■ What needs to be done ■
After locating the line that contains "Sort ascending with the A-Z icon" in the records below, write out exactly that line and each line after it through the one that contains "Task: Go to the 'About your app' step", and nothing else.

Source records
/---

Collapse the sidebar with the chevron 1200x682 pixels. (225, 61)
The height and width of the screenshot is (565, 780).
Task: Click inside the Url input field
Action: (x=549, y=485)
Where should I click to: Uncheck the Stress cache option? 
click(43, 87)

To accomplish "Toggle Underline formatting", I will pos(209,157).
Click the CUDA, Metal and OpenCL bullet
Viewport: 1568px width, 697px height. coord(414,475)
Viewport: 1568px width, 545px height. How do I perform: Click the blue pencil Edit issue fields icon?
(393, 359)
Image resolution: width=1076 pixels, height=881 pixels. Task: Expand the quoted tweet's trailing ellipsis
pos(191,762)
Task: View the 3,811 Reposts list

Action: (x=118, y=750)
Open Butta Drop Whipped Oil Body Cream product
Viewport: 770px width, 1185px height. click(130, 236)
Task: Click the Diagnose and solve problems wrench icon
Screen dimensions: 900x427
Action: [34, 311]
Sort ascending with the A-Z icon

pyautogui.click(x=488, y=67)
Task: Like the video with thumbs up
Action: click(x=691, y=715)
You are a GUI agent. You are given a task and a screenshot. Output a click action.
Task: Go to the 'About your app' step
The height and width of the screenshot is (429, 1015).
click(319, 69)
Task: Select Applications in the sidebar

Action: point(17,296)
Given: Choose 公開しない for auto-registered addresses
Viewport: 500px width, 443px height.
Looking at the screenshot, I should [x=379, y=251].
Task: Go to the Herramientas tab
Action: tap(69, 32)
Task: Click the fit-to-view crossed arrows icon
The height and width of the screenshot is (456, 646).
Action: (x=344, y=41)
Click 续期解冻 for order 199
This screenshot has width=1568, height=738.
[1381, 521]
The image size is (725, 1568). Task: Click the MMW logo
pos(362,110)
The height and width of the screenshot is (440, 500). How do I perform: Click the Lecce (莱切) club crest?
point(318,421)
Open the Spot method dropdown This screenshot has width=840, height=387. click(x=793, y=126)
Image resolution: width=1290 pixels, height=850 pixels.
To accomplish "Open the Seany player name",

\---

■ Your response ■
Sort ascending with the A-Z icon

pyautogui.click(x=488, y=67)
Task: Like the video with thumbs up
Action: click(x=691, y=715)
You are a GUI agent. You are given a task and a screenshot. Output a click action.
Task: Go to the 'About your app' step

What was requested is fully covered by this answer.